LESETEXT →
###

Ich wünsche mir, dass sie als Menschen wahrgenommen werden mit ihren Eigenschaften, ihren Wünschen, ihren Zielen und ihren Träumen. Und das sollte auch schon im Kindesalter beginnen. Da sind auch die Eltern gefordert, genauer hinzuschauen: Was sind die Fähigkeiten und Fertigkeiten meiner Kinder? Wie kann ich sie so fördern, dass sie verantwortungsvolle und achtsame Menschen werden? 

Junge Frau mit verschränkten Händen vor einem Board mit Begriffen.

In Seminaren vermittelt Johanna Wenz, was es für die Jugendarbeit braucht. 

Hand, die auf einen Begriff an einem Board zeigt.

In Seminaren vermittelt Johanna Wenz, was es für die Jugendarbeit braucht. 

Junge Frau vor einer Board mit Begriffen

In Seminaren vermittelt Johanna Wenz, was es für die Jugendarbeit braucht. 

Thema 1 von 3

Zu Gast in der Lebenswelt anderer 

Für Johanna Wenz findet das Leben in der Begegnung mit Menschen statt. Daran mitzuwirken, dass junge Menschen die Unterstützung bekommen, die sie brauchen, bedeutet ihr viel. In ihrem aktuellen Beruf als Dozentin am Institut für Jugendarbeit Gauting in der Nähe von München ist sie unter anderem für die sogenannte Arbeitsfeldqualifizierung von Streetworkerinnen und Streetworkern zuständig. In ihren Seminaren gestaltet sie einen Rahmen für einen professionellen Austausch und gibt den Teilnehmenden Argumente an die Hand, um Politikerinnen und Politikern vor Ort den Wert der Jugendarbeit begreiflich machen zu können. „Streetworkerinnen und Streetworker sind Gast in der Lebenswelt dieser Kinder und Jugendlichen und keine Aufsichtspersonen oder Menschen mit erhobenem Zeigefinger.“ Vielmehr setzen sich Streetworkerinnen und Streetworker für Kinder und Jugendliche ein, die sich im öffentlichen Raum aufhalten und aus dem üblichen Raster fallen. „Es braucht eine sehr professionelle Haltung, um mit den Gruppen überhaupt in Kontakt zu kommen und diesen Beratung anbieten zu können.“ 

Junge Frau an einem Fenster stehend

Johanna Wenz achtet darauf, ihren Blick offen zu halten.

###

VORLIEGENDE DATENSÄTZE →

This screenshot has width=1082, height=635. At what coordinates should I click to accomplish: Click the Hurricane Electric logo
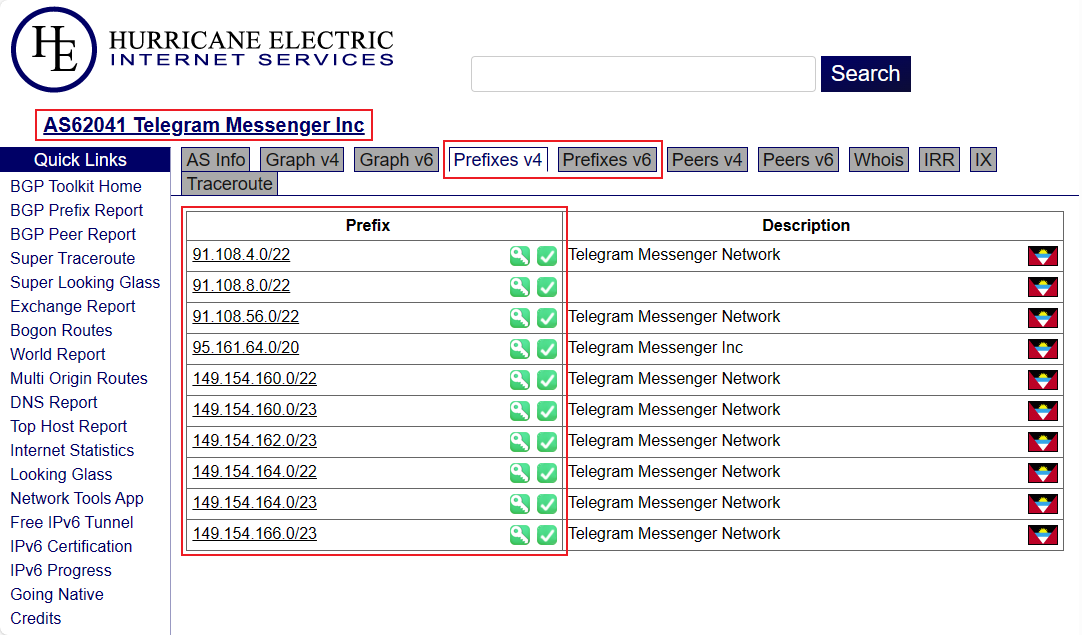point(202,50)
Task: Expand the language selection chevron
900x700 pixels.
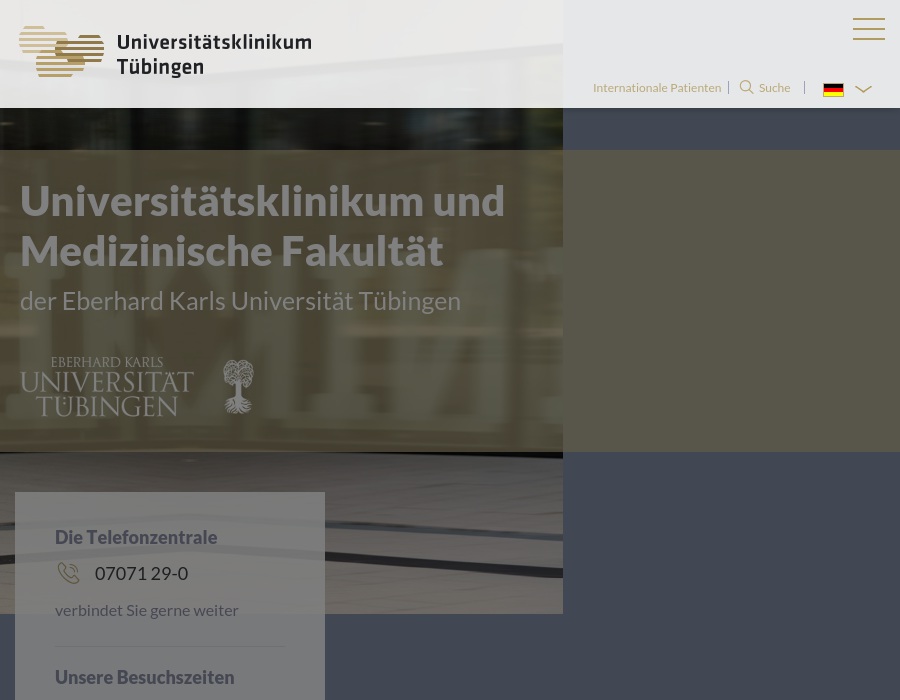Action: tap(863, 90)
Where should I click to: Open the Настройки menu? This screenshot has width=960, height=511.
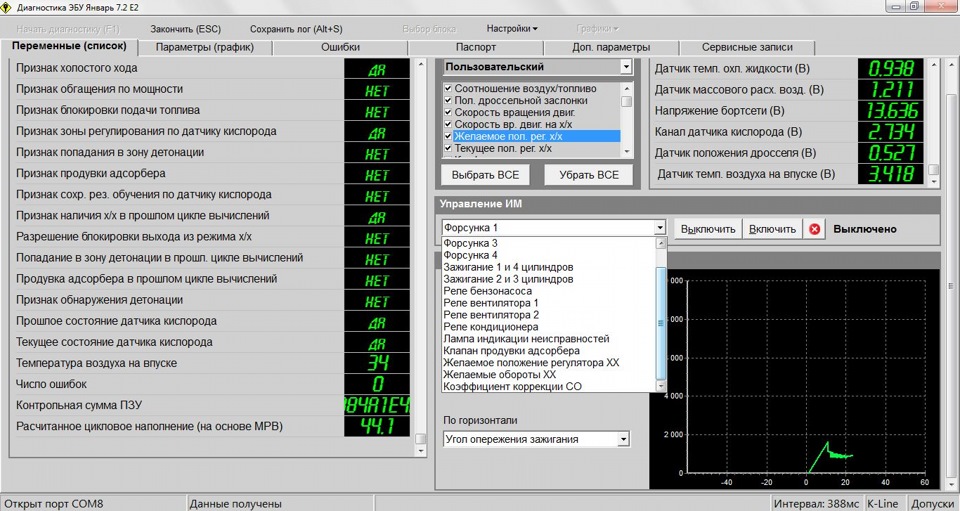pyautogui.click(x=512, y=29)
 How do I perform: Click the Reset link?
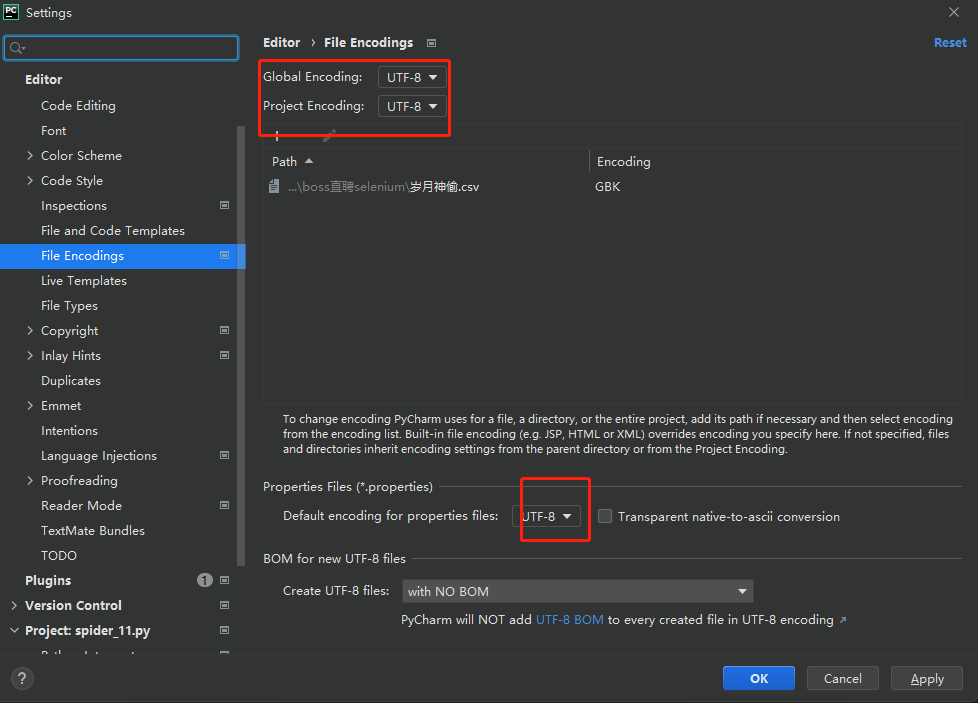(x=949, y=42)
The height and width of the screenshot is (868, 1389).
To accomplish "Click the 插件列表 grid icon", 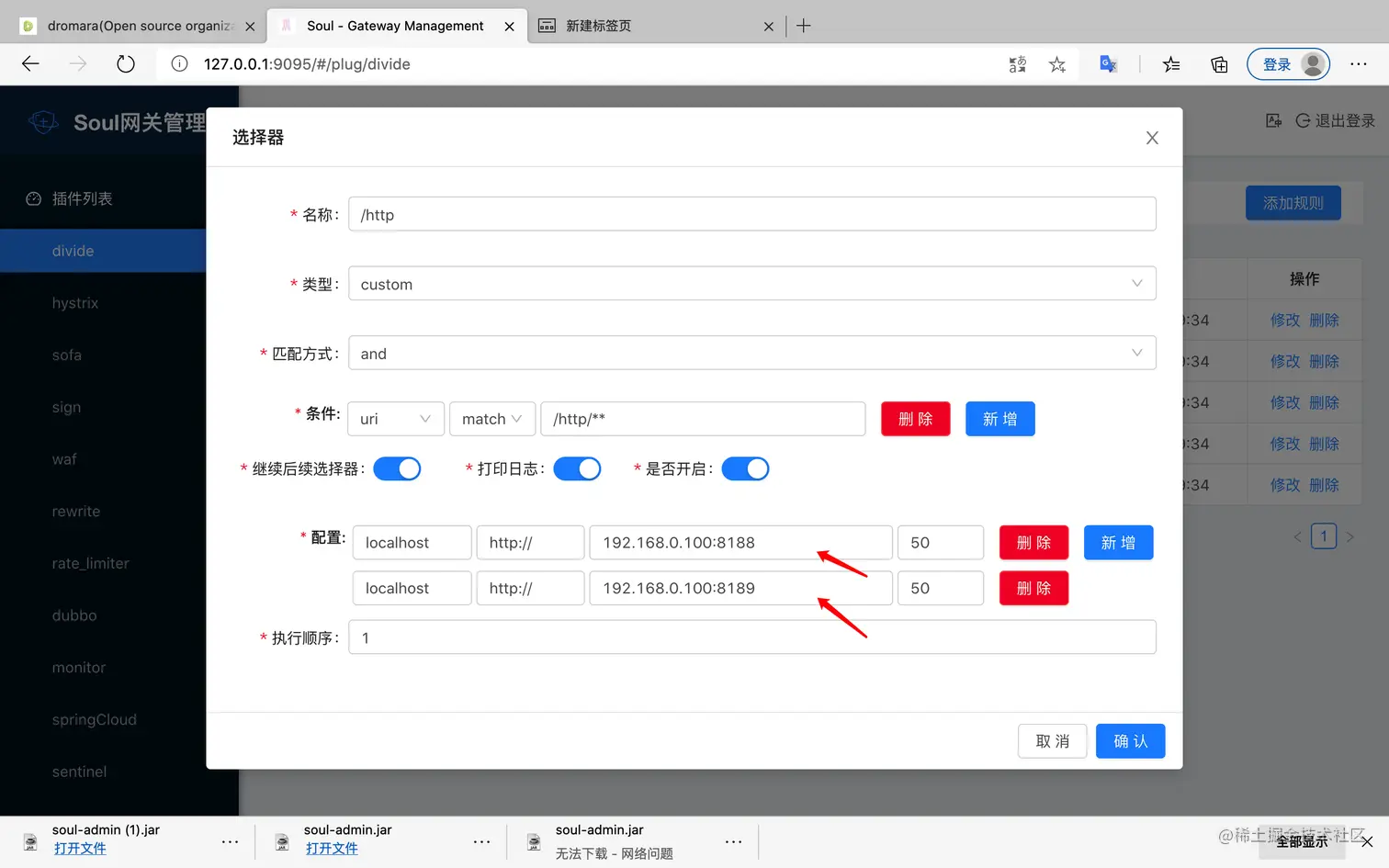I will (33, 197).

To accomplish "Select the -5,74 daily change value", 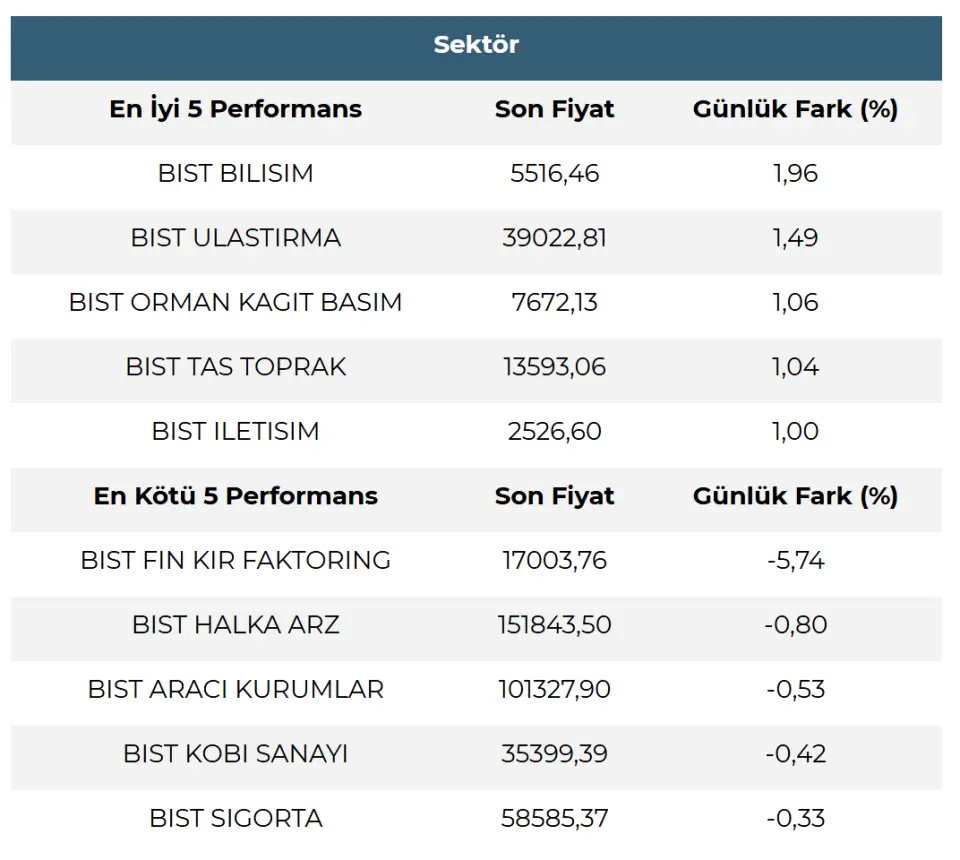I will [x=796, y=560].
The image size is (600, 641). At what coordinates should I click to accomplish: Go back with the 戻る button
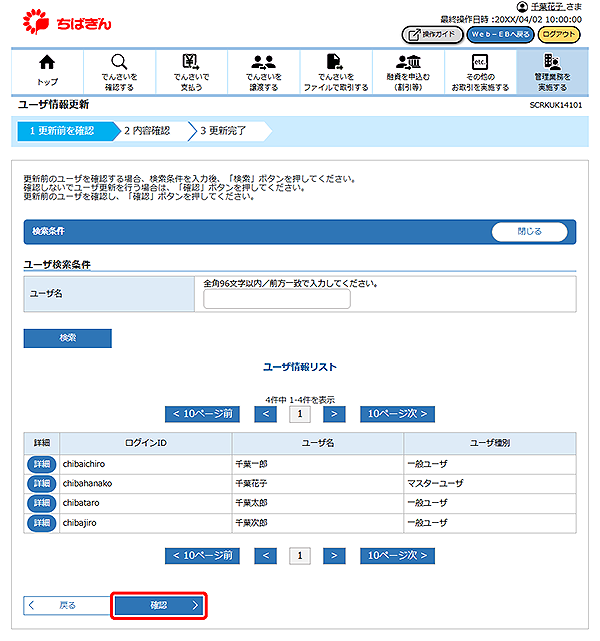(x=65, y=605)
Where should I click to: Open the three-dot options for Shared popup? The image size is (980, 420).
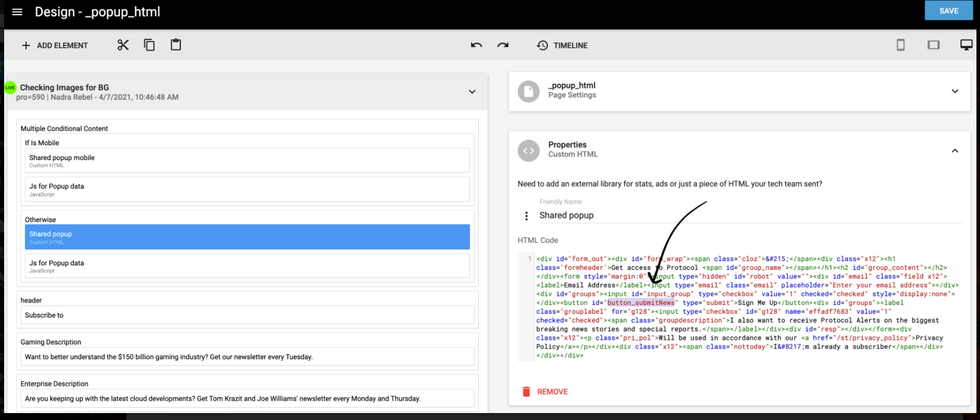(527, 215)
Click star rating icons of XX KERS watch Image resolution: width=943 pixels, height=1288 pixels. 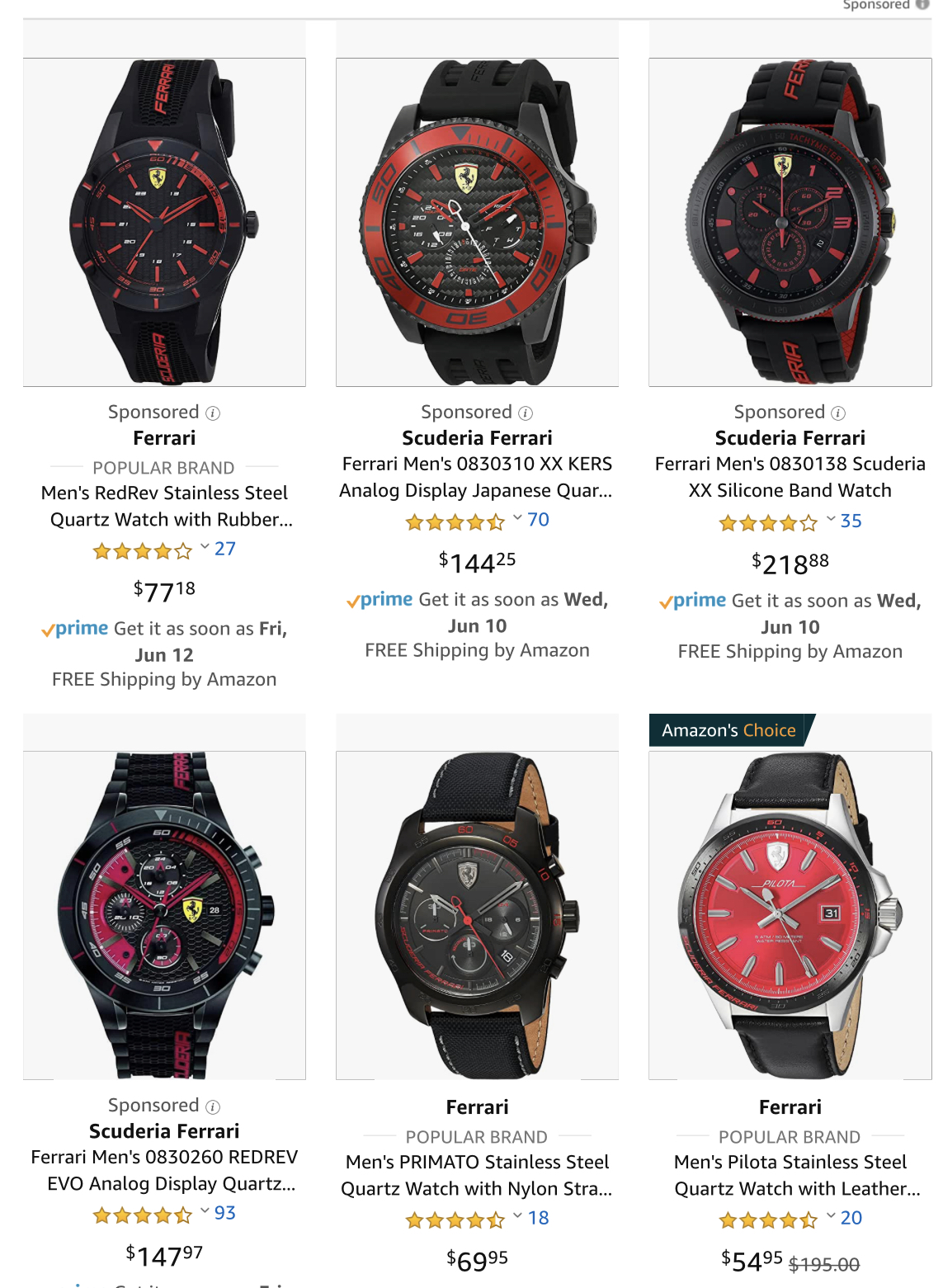(x=455, y=521)
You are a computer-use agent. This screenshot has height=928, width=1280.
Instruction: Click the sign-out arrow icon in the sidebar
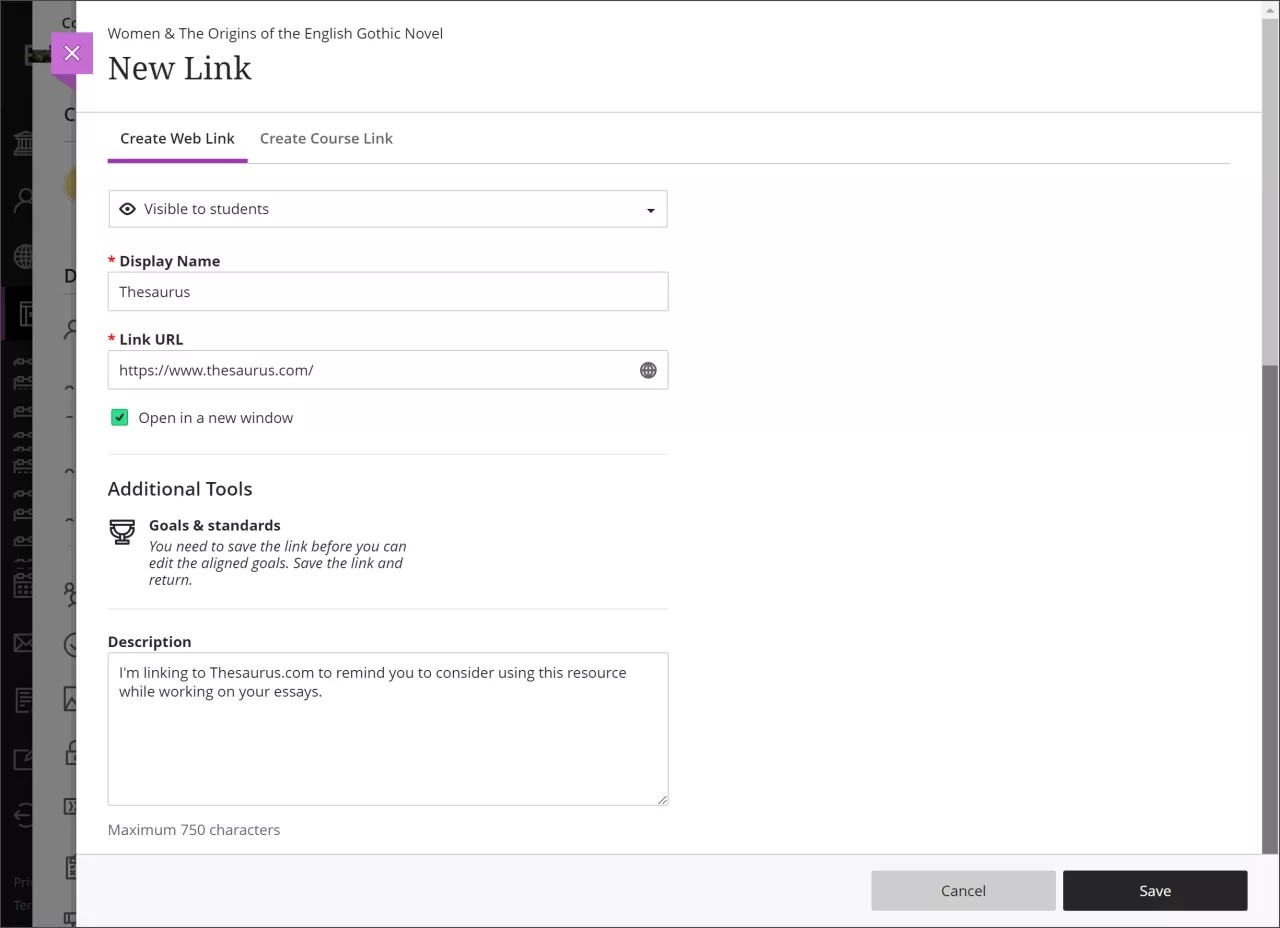click(22, 815)
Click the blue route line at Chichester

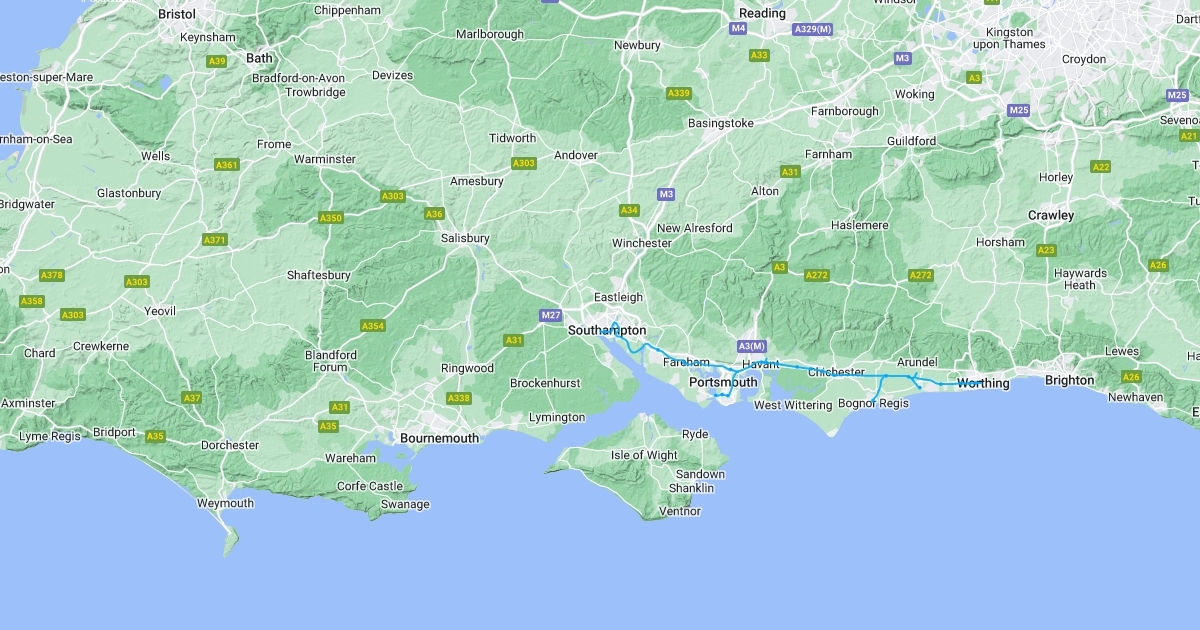[836, 375]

###

AUFGABE → Zählen Sie alle Wörter auf, die im ersten Satz des Lesetexts jeweils direkt auf „ihren“ folgen. Maßgeblich ist allein der Lesetext.

ANTWORT → Eigenschaften, Wünschen, Zielen, Träumen